### Task details
Using the data beneath, show every line that includes the word "Uncheck".

(Source data)
---+---

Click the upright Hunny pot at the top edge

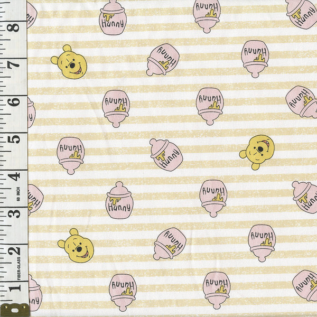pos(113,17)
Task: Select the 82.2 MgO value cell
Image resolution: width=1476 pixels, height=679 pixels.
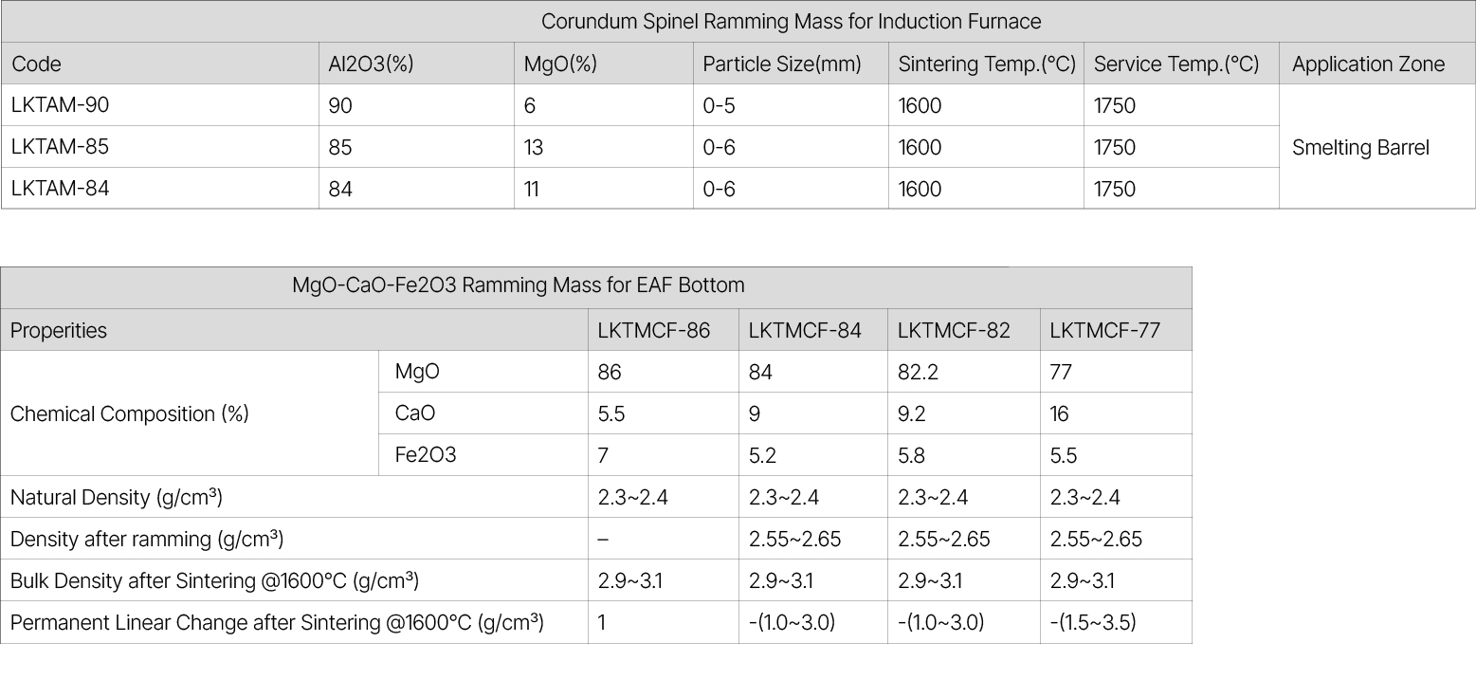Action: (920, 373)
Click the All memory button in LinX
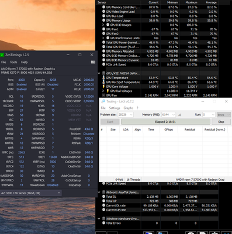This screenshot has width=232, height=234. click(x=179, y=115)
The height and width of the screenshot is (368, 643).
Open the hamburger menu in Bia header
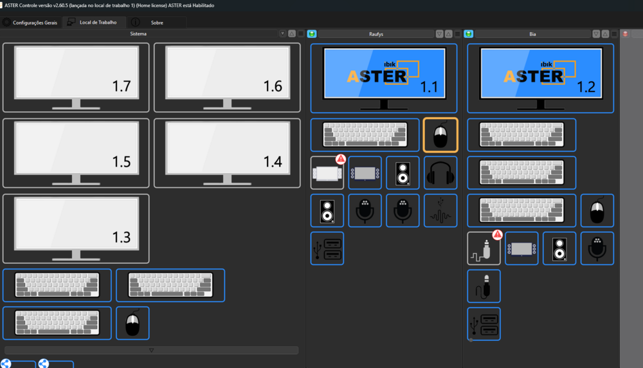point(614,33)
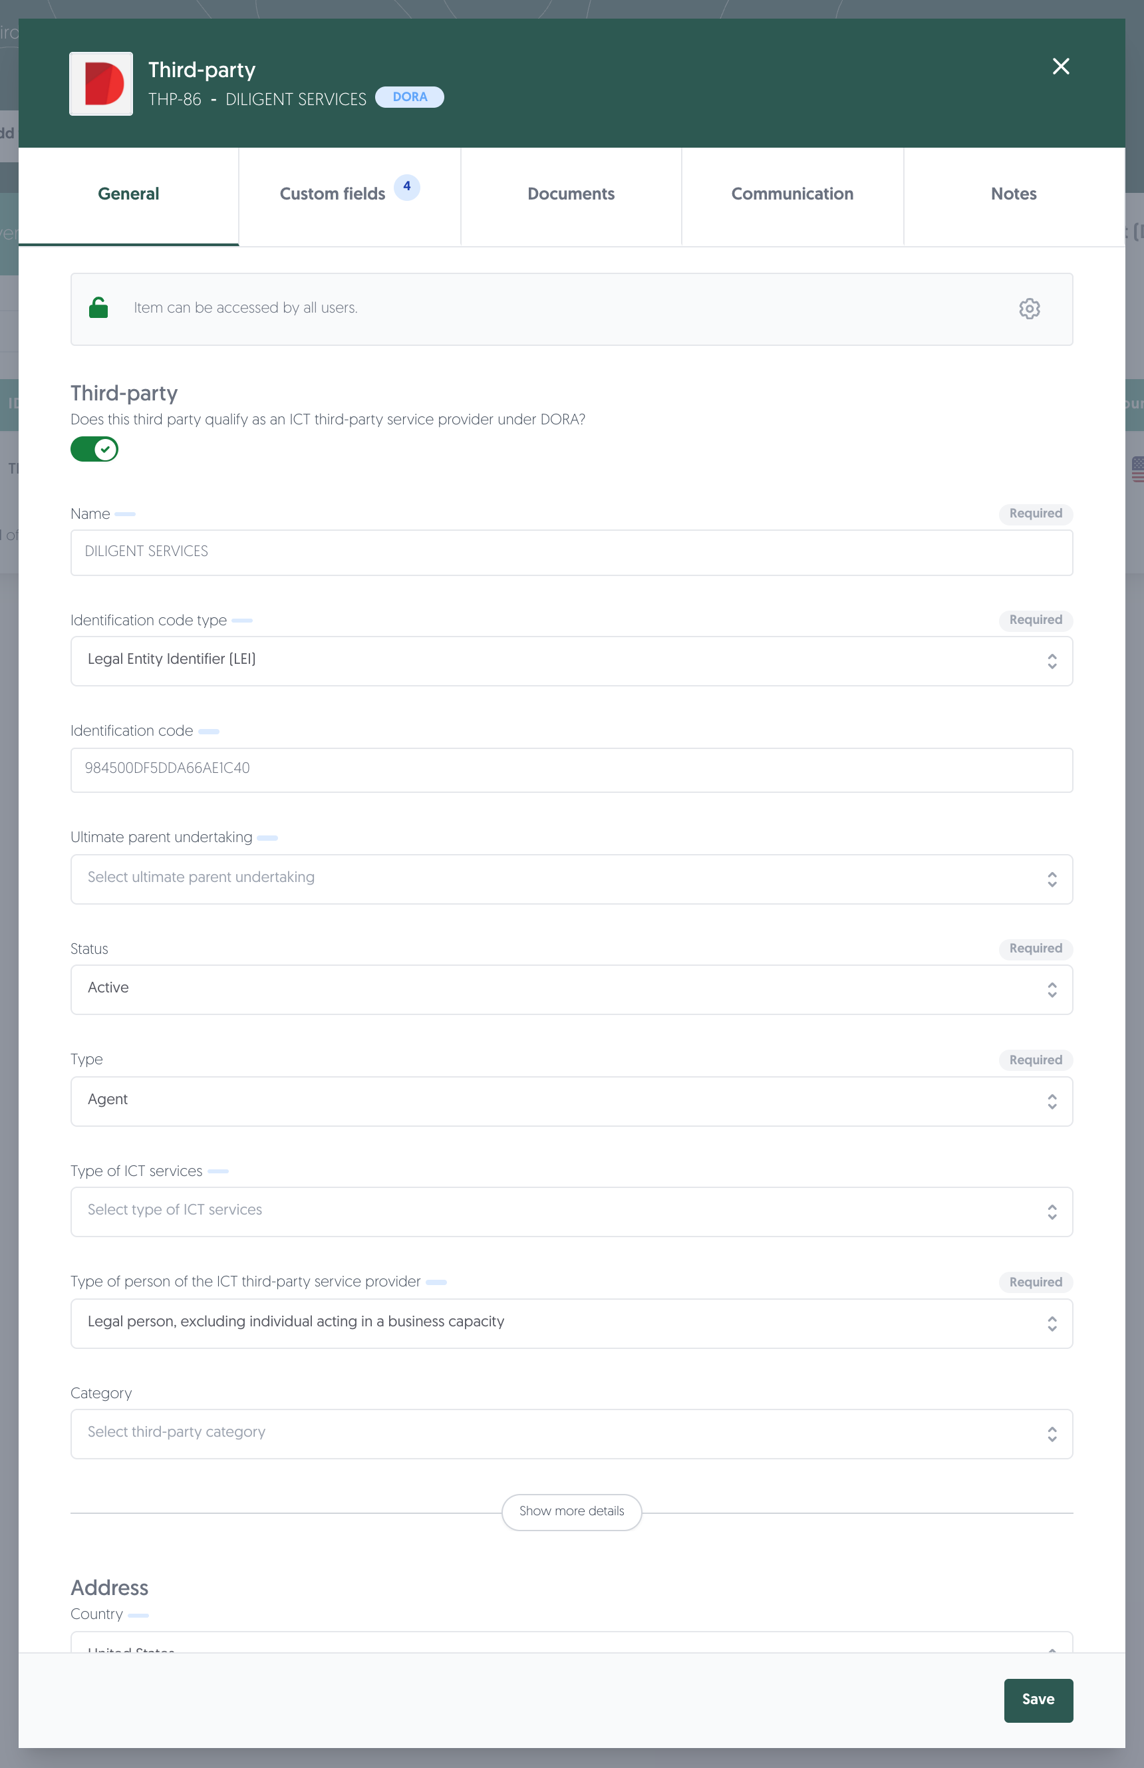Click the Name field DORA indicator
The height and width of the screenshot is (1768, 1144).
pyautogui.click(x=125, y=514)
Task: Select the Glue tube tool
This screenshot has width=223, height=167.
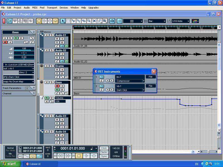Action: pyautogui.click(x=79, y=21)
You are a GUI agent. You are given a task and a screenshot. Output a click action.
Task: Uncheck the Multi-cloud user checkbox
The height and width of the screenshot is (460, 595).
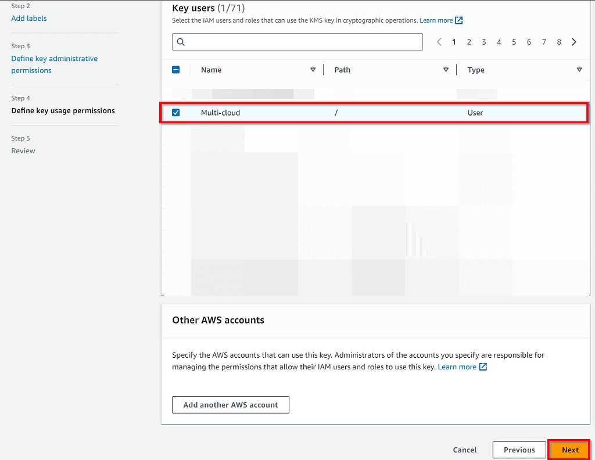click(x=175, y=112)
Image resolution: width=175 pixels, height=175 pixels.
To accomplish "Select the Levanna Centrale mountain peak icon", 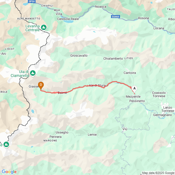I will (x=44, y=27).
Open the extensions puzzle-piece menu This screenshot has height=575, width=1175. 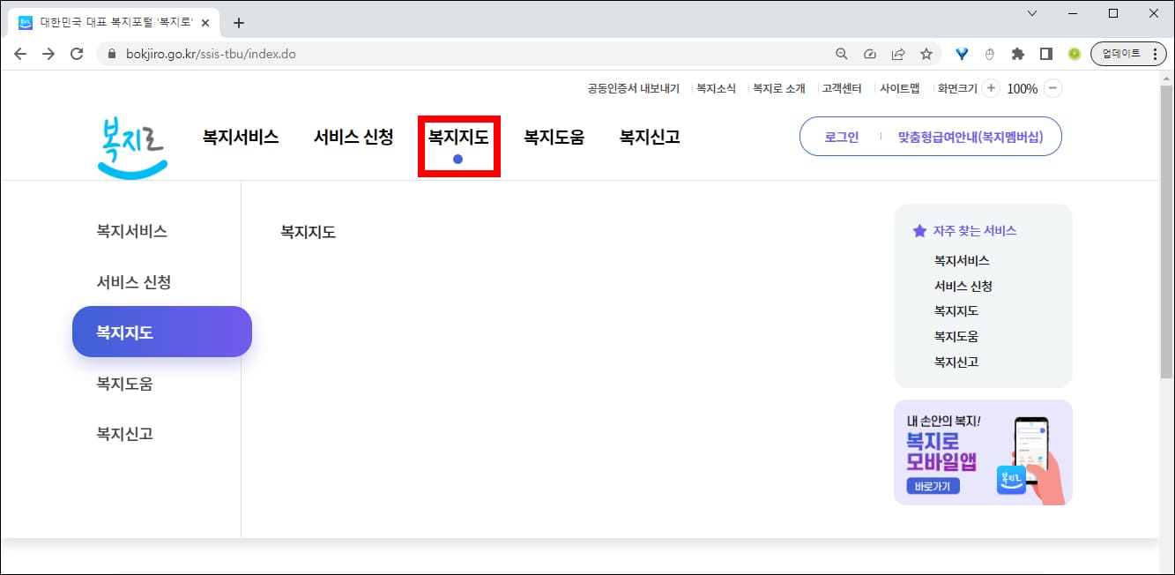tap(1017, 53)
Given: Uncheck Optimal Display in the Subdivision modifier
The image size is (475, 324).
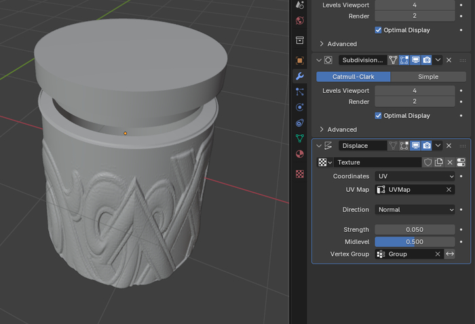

---+---

### Solution below
Task: Uncheck the Multi-cloud user checkbox
Given: Uncheck Optimal Display in the Subdivision modifier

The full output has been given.